SupaStore est.1993
SupaStore is a durational artwork conceived and curated by Sarah Staton. Acting as impresario and participant, Staton uses her position as an artist to invite friends, peers and heroes to put up art works for sale in a hybrid composite of gallery and shop. Initiated through early iterations in London (1993-), the work has since that time been produced, responsively, in a schedule of variations determined by the geographic and cultural specificities associated with successive hosts and locales.
SupaStore uses the language and visual conventions of product and graphic design, architecture, art and shopping to create a heavily codified yet indeterminate space where – in a spirit of levity, pop and play – art’s autonomy is lost, and lost again. As it negotiates its fate of proximity to the commodity, conditions of objecthood and reproducibility are shown to be irrepressible for them both, equally so the capacities of aesthesis/seduction and misdirection/deceit.
Editioned, stacked, hung, priced and labelled, in SupaStore art is prone to democratise and ‘pop up’ – using language and materials with an ever-diminishing sense of etiquette.

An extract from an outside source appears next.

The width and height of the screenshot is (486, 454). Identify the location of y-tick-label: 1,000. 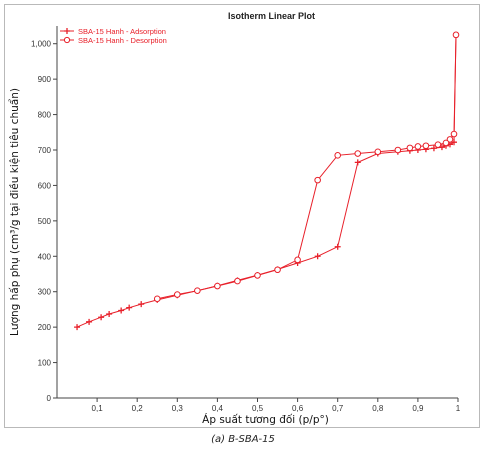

It skirts but belittles the probity of serious institutional behaviours as these are expected from unique art works in the museum (a latent space to which SupaStore gestures, ambivalently, from its position of debtor and joker combined). In a seemingly endless array of ply-veneered closets, boxes, niches, corners, art reproduces itself as a branded, laughing, uncanny thing from London’s Charing Cross Road, Foley Street and The Mall, to the hotels and art galleries of San Francisco, Middlesborough, New York, and Norwich.
On the eve of the internet’s explosion into public consciousness, SupaStore’s first incarnation partook of a fascination with the network and ‘networking’ much in evidence during the nineties – as was demonstrated in comparable projects, such as Matthew Higgs’ publishing project Seven Wonders of the World (Bookworks, 1999). Both perform their function self-reflexively, using a distribution vehicle to accumulate names (the artist’s identifying label) that are then cohered together – webbed, we might say, in keeping with the times – through the somewhat mysterious soft power and socialised knowledge provided by an invited group of art aficionados (or, in Staton’s case, by the artist-shopkeeper herself).
SupaStore’s kinship with the internet is all of a piece with its other, dominant cultural inflections: Staton’s preoccupation with language and circulation is, for example, conspicuously Americanised. This is a ‘store’, not a ‘shop’; it is ‘supa’, not ‘super’. The artistic legacies which most obviously suffuse the working model are those of Warhol, Johns, Oldenburg, Wiener: brash, impatient, cutting to the chase, and not fixated on nuance, detail or a decorum of scale. If SupaStore was an apprentice, it would be to the delirious master practices of Rem Koolhaas – and his fetishisation of lifts and escalators – less so the subversive, speculative practices of Archigram et. al. But this is perhaps only to acknowledge the mutual imbrication of the pop practices its author was surrounded by during the artistically formative moment of the early nineties – when Sarah Lucas and Tracey Emin famously also opened their ‘The Shop’ (1992) in London’s East End – and to posit British art as always the tricksterish interlocutor between American and European traditions and legacies. Hence, SupaStore is as much the child of David Hammons’ snowballs,* as it is of Marcel Duchamp photoreliefs, sold at the Concours Lépine inventor's fair of 1935.* Like the Walter Benjamin essay on reproducibility, media and aura that is its most lasting inspiration, [ref]* this means it is coloured in equal measure by the melancholy of tragic loss as it is by a bloody-minded insistence on hope and egalitarianism, as we might direct these at the most unlikely objects of capitalist society.
The SupaStore website is due to launch in the winter of 2024.